Data for this exercise:
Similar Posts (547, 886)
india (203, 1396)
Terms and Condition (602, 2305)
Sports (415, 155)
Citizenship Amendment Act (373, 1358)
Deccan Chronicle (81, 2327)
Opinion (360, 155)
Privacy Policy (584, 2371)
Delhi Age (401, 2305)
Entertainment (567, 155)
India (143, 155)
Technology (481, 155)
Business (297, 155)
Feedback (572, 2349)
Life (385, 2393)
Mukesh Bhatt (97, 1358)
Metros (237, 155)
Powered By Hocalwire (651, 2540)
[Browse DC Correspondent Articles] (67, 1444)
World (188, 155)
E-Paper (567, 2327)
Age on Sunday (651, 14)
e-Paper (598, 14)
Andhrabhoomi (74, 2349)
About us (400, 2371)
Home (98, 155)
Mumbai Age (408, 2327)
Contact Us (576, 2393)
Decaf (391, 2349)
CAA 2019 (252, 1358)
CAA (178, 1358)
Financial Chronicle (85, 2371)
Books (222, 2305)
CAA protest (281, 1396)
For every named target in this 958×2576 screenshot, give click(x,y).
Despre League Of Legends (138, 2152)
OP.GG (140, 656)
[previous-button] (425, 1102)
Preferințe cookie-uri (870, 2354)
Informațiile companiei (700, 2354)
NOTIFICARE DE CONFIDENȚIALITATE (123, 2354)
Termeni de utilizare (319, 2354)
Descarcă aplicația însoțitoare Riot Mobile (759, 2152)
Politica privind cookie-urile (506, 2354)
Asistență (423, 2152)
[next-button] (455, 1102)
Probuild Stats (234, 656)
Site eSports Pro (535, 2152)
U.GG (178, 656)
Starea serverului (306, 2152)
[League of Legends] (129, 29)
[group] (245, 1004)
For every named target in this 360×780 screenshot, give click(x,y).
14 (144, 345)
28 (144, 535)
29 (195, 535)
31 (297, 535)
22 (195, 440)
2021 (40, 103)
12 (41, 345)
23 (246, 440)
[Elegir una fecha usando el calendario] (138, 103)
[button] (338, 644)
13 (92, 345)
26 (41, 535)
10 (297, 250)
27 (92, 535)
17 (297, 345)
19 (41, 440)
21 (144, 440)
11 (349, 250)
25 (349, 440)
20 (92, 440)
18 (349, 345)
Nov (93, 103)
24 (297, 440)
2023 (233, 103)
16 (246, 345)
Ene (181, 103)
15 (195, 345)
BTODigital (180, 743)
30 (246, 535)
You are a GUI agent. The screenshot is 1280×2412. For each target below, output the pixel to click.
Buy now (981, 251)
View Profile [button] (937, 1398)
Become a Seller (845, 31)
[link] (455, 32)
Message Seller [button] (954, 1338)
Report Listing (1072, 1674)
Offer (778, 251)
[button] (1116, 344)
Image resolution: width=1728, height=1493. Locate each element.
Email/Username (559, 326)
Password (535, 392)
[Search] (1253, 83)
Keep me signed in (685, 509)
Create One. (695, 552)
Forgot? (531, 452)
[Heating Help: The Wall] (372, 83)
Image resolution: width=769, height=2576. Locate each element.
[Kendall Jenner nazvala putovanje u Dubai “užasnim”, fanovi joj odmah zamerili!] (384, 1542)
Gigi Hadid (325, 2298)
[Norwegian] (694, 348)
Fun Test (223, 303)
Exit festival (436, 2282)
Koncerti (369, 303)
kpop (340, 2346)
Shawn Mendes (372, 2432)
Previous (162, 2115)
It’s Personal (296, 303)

Task details:
Copy all data exactly, start to finish.

Solution to this exercise:
Similar Posts (547, 886)
india (203, 1396)
Terms and Condition (602, 2305)
Sports (415, 155)
Citizenship Amendment Act (373, 1358)
Deccan Chronicle (81, 2327)
Opinion (360, 155)
Privacy Policy (584, 2371)
Delhi Age (401, 2305)
Entertainment (567, 155)
India (143, 155)
Technology (481, 155)
Business (297, 155)
Feedback (572, 2349)
Life (385, 2393)
Mukesh Bhatt (97, 1358)
Metros (237, 155)
Powered By Hocalwire (651, 2540)
[Browse DC Correspondent Articles] (67, 1444)
World (188, 155)
E-Paper (567, 2327)
Age on Sunday (651, 14)
e-Paper (598, 14)
Andhrabhoomi (74, 2349)
About us (400, 2371)
Home (98, 155)
Mumbai Age (408, 2327)
Contact Us (576, 2393)
Decaf (391, 2349)
CAA 2019 (252, 1358)
CAA (178, 1358)
Financial Chronicle (85, 2371)
Books (222, 2305)
CAA protest (281, 1396)
For every named target in this 958×2576 screenshot, give click(x,y).
Despre League Of Legends (138, 2152)
OP.GG (140, 656)
[previous-button] (425, 1102)
Preferințe cookie-uri (870, 2354)
Informațiile companiei (700, 2354)
NOTIFICARE DE CONFIDENȚIALITATE (123, 2354)
Termeni de utilizare (319, 2354)
Descarcă aplicația însoțitoare Riot Mobile (759, 2152)
Politica privind cookie-urile (506, 2354)
Asistență (423, 2152)
[next-button] (455, 1102)
Probuild Stats (234, 656)
Site eSports Pro (535, 2152)
U.GG (178, 656)
Starea serverului (306, 2152)
[League of Legends] (129, 29)
[group] (245, 1004)
For every named target in this 360×780 screenshot, give click(x,y).
14 (144, 345)
28 (144, 535)
29 (195, 535)
31 (297, 535)
22 (195, 440)
2021 (40, 103)
12 (41, 345)
23 (246, 440)
[Elegir una fecha usando el calendario] (138, 103)
[button] (338, 644)
13 (92, 345)
26 (41, 535)
10 (297, 250)
27 (92, 535)
17 (297, 345)
19 (41, 440)
21 (144, 440)
11 (349, 250)
25 (349, 440)
20 (92, 440)
18 (349, 345)
Nov (93, 103)
24 (297, 440)
2023 (233, 103)
16 (246, 345)
Ene (181, 103)
15 (195, 345)
BTODigital (180, 743)
30 (246, 535)
You are a GUI agent. The screenshot is 1280×2412. For each target below, output the pixel to click.
Buy now (981, 251)
View Profile [button] (937, 1398)
Become a Seller (845, 31)
[link] (455, 32)
Message Seller [button] (954, 1338)
Report Listing (1072, 1674)
Offer (778, 251)
[button] (1116, 344)
Image resolution: width=1728, height=1493. Locate each element.
Email/Username (559, 326)
Password (535, 392)
[Search] (1253, 83)
Keep me signed in (685, 509)
Create One. (695, 552)
Forgot? (531, 452)
[Heating Help: The Wall] (372, 83)
Image resolution: width=769, height=2576. Locate each element.
[Kendall Jenner nazvala putovanje u Dubai “užasnim”, fanovi joj odmah zamerili!] (384, 1542)
Gigi Hadid (325, 2298)
[Norwegian] (694, 348)
Fun Test (223, 303)
Exit festival (436, 2282)
Koncerti (369, 303)
kpop (340, 2346)
Shawn Mendes (372, 2432)
Previous (162, 2115)
It’s Personal (296, 303)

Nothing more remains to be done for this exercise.